--- START ---

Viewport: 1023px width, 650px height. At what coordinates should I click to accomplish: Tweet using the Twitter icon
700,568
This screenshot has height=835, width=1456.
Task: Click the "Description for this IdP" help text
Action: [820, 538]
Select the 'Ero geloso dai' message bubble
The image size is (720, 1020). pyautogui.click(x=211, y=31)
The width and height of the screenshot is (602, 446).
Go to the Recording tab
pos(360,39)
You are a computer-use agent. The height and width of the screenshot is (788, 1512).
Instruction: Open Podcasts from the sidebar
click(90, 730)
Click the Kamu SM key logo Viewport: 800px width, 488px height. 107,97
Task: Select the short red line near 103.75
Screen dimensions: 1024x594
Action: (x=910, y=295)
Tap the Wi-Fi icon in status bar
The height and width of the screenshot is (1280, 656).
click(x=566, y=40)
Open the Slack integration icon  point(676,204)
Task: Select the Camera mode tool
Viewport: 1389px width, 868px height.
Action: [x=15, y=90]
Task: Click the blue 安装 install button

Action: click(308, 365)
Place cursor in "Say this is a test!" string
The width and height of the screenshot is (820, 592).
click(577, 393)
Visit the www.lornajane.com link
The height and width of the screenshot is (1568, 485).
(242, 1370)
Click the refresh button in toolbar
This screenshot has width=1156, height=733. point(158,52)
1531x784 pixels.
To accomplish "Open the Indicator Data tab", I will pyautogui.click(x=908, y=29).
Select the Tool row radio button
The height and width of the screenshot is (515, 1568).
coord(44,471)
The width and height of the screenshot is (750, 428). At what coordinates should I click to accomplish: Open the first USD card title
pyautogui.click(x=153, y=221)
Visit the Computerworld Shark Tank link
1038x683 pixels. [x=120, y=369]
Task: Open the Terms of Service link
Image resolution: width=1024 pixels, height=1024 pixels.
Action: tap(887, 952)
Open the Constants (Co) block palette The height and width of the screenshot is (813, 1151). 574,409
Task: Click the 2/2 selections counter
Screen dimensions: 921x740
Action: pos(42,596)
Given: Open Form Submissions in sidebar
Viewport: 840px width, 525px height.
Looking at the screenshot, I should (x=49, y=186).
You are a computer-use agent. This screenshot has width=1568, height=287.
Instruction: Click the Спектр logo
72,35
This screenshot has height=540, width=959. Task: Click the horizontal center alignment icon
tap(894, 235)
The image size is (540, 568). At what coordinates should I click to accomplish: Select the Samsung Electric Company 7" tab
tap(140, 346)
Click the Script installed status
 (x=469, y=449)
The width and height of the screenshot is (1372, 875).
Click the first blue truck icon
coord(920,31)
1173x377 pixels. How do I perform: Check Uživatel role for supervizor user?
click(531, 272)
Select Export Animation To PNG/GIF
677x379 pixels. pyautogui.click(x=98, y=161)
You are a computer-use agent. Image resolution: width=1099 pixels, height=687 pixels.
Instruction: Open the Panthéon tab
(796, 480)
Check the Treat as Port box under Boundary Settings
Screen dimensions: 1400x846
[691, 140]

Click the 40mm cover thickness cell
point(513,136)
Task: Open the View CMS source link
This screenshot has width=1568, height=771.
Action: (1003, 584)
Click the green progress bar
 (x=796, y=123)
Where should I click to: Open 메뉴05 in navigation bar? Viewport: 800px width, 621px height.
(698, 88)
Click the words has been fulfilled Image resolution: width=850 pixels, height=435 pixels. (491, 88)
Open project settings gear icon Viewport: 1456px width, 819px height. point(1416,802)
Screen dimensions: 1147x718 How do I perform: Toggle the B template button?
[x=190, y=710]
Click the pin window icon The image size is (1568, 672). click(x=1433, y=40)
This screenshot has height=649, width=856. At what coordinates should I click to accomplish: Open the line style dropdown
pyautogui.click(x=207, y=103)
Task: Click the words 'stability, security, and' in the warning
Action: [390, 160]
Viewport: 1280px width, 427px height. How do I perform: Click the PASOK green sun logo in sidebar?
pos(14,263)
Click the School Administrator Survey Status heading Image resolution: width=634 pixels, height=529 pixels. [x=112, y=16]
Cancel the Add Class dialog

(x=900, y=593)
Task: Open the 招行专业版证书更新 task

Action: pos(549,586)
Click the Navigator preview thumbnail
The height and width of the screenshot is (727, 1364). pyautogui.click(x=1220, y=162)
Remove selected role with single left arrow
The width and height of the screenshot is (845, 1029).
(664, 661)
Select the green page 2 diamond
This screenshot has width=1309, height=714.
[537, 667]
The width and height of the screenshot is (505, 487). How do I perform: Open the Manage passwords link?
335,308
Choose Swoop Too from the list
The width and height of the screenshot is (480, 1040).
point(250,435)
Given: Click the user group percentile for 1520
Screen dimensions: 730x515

--- END ---

## Directions for this task:
All entries above are to be reproduced exactly.

## Response:
Viewport: 1023px width, 650px height. At what coordinates should I click to accomplish: Tweet using the Twitter icon
700,568
This screenshot has height=835, width=1456.
Task: Click the "Description for this IdP" help text
Action: [820, 538]
Select the 'Ero geloso dai' message bubble
The image size is (720, 1020). pyautogui.click(x=211, y=31)
The width and height of the screenshot is (602, 446).
Go to the Recording tab
pos(360,39)
You are a computer-use agent. The height and width of the screenshot is (788, 1512).
Instruction: Open Podcasts from the sidebar
click(90, 730)
Click the Kamu SM key logo Viewport: 800px width, 488px height. 107,97
Task: Select the short red line near 103.75
Screen dimensions: 1024x594
Action: (x=910, y=295)
Tap the Wi-Fi icon in status bar
The height and width of the screenshot is (1280, 656).
click(x=566, y=40)
Open the Slack integration icon  point(676,204)
Task: Select the Camera mode tool
Viewport: 1389px width, 868px height.
Action: [x=15, y=90]
Task: Click the blue 安装 install button

Action: click(308, 365)
Place cursor in "Say this is a test!" string
The width and height of the screenshot is (820, 592).
click(577, 393)
Visit the www.lornajane.com link
The height and width of the screenshot is (1568, 485).
(242, 1370)
Click the refresh button in toolbar
This screenshot has width=1156, height=733. point(158,52)
1531x784 pixels.
To accomplish "Open the Indicator Data tab", I will pyautogui.click(x=908, y=29).
Select the Tool row radio button
The height and width of the screenshot is (515, 1568).
coord(44,471)
The width and height of the screenshot is (750, 428). At what coordinates should I click to accomplish: Open the first USD card title
pyautogui.click(x=153, y=221)
Visit the Computerworld Shark Tank link
1038x683 pixels. [x=120, y=369]
Task: Open the Terms of Service link
Image resolution: width=1024 pixels, height=1024 pixels.
Action: tap(887, 952)
Open the Constants (Co) block palette The height and width of the screenshot is (813, 1151). 574,409
Task: Click the 2/2 selections counter
Screen dimensions: 921x740
Action: pos(42,596)
Given: Open Form Submissions in sidebar
Viewport: 840px width, 525px height.
Looking at the screenshot, I should (x=49, y=186).
You are a computer-use agent. This screenshot has width=1568, height=287.
Instruction: Click the Спектр logo
72,35
This screenshot has height=540, width=959. Task: Click the horizontal center alignment icon
tap(894, 235)
The image size is (540, 568). At what coordinates should I click to accomplish: Select the Samsung Electric Company 7" tab
tap(140, 346)
Click the Script installed status
 (x=469, y=449)
The width and height of the screenshot is (1372, 875).
Click the first blue truck icon
coord(920,31)
1173x377 pixels. How do I perform: Check Uživatel role for supervizor user?
click(531, 272)
Select Export Animation To PNG/GIF
677x379 pixels. pyautogui.click(x=98, y=161)
You are a computer-use agent. Image resolution: width=1099 pixels, height=687 pixels.
Instruction: Open the Panthéon tab
(796, 480)
Check the Treat as Port box under Boundary Settings
Screen dimensions: 1400x846
[691, 140]

Click the 40mm cover thickness cell
point(513,136)
Task: Open the View CMS source link
This screenshot has width=1568, height=771.
Action: (1003, 584)
Click the green progress bar
 (x=796, y=123)
Where should I click to: Open 메뉴05 in navigation bar? Viewport: 800px width, 621px height.
(698, 88)
Click the words has been fulfilled Image resolution: width=850 pixels, height=435 pixels. (491, 88)
Open project settings gear icon Viewport: 1456px width, 819px height. point(1416,802)
Screen dimensions: 1147x718 How do I perform: Toggle the B template button?
[x=190, y=710]
Click the pin window icon The image size is (1568, 672). click(x=1433, y=40)
This screenshot has height=649, width=856. At what coordinates should I click to accomplish: Open the line style dropdown
pyautogui.click(x=207, y=103)
Task: Click the words 'stability, security, and' in the warning
Action: [390, 160]
Viewport: 1280px width, 427px height. How do I perform: Click the PASOK green sun logo in sidebar?
pos(14,263)
Click the School Administrator Survey Status heading Image resolution: width=634 pixels, height=529 pixels. [x=112, y=16]
Cancel the Add Class dialog

(x=900, y=593)
Task: Open the 招行专业版证书更新 task

Action: pos(549,586)
Click the Navigator preview thumbnail
The height and width of the screenshot is (727, 1364). pyautogui.click(x=1220, y=162)
Remove selected role with single left arrow
The width and height of the screenshot is (845, 1029).
(664, 661)
Select the green page 2 diamond
This screenshot has width=1309, height=714.
[537, 667]
The width and height of the screenshot is (505, 487). How do I perform: Open the Manage passwords link?
335,308
Choose Swoop Too from the list
The width and height of the screenshot is (480, 1040).
point(250,435)
Given: Click the user group percentile for 1520
Screen dimensions: 730x515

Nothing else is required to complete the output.